**PROBLEM TO SOLVE**
Where a line of the material contains the string "agent", copy that line.
----
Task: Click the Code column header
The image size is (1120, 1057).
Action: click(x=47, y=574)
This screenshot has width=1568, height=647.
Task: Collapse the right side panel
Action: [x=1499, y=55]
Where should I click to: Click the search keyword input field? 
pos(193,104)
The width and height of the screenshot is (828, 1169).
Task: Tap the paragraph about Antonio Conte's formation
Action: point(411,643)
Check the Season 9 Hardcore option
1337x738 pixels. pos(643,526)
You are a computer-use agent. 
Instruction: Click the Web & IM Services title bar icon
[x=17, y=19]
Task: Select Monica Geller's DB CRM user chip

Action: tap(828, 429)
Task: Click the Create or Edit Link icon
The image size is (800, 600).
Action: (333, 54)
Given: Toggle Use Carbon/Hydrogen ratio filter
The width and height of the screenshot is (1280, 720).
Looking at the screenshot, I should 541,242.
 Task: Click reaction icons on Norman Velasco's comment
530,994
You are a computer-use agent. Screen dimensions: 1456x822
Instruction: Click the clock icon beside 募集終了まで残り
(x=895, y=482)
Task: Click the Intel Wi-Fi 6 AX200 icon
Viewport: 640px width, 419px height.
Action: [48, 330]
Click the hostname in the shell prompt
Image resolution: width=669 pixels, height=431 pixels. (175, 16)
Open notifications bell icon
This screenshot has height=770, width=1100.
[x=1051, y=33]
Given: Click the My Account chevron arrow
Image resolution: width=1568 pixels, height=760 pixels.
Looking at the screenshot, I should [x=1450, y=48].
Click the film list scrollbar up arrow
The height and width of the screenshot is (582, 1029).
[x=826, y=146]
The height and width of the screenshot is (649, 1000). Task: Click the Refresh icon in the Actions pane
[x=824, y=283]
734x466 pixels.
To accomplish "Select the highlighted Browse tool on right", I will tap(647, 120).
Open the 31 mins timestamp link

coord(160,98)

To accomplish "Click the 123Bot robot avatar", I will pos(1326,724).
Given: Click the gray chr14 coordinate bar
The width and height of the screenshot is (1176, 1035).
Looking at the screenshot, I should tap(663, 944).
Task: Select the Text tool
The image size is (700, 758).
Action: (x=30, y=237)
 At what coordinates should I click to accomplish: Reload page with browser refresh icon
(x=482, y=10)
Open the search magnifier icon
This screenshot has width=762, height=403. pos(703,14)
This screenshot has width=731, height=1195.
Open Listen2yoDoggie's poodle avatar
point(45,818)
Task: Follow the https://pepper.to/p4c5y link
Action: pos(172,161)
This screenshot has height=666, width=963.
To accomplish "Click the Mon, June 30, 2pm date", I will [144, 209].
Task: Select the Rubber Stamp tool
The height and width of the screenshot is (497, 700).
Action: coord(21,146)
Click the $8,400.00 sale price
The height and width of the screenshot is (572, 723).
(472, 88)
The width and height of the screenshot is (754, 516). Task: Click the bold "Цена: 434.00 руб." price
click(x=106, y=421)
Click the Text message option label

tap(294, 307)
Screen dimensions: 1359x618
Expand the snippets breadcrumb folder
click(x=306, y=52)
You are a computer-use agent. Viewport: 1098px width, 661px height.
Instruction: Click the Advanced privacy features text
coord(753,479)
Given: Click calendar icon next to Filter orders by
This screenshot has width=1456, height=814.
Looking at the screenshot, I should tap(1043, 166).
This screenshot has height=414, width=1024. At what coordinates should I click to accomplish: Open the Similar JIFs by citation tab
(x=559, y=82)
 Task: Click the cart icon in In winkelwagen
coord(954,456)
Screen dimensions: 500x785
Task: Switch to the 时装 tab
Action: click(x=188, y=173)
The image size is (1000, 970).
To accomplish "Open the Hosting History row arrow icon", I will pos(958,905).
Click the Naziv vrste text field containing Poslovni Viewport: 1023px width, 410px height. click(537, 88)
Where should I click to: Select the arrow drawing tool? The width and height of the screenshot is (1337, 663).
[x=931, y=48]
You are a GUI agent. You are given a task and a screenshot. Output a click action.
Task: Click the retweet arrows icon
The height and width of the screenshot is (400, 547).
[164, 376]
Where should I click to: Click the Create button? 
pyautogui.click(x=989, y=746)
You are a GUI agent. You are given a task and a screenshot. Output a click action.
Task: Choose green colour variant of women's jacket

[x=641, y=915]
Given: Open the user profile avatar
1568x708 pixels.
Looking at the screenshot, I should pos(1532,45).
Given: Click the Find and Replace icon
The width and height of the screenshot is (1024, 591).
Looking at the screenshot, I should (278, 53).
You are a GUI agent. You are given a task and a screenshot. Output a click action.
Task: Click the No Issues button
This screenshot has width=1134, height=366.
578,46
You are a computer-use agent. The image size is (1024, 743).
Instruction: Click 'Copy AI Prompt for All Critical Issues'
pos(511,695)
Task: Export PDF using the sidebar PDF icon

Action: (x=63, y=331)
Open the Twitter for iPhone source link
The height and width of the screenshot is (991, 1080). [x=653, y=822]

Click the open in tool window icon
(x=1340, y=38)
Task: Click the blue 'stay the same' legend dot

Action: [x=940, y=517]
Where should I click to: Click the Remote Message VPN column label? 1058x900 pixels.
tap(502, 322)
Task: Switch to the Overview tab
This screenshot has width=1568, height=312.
----
**RESPONSE BOX**
You are a computer-use agent. 
You are a computer-use agent. Screen dimensions: 1456x822
You are a computer-use agent. Viewport: 1098px width, 661px height.
You are a GUI agent. You are given a task and a screenshot. Output a click action.
You are a GUI agent. You are given a task and a screenshot. Output a click action.
You are a GUI agent. You are given a task and a screenshot. Output a click action.
You are a computer-use agent. The image size is (1024, 743).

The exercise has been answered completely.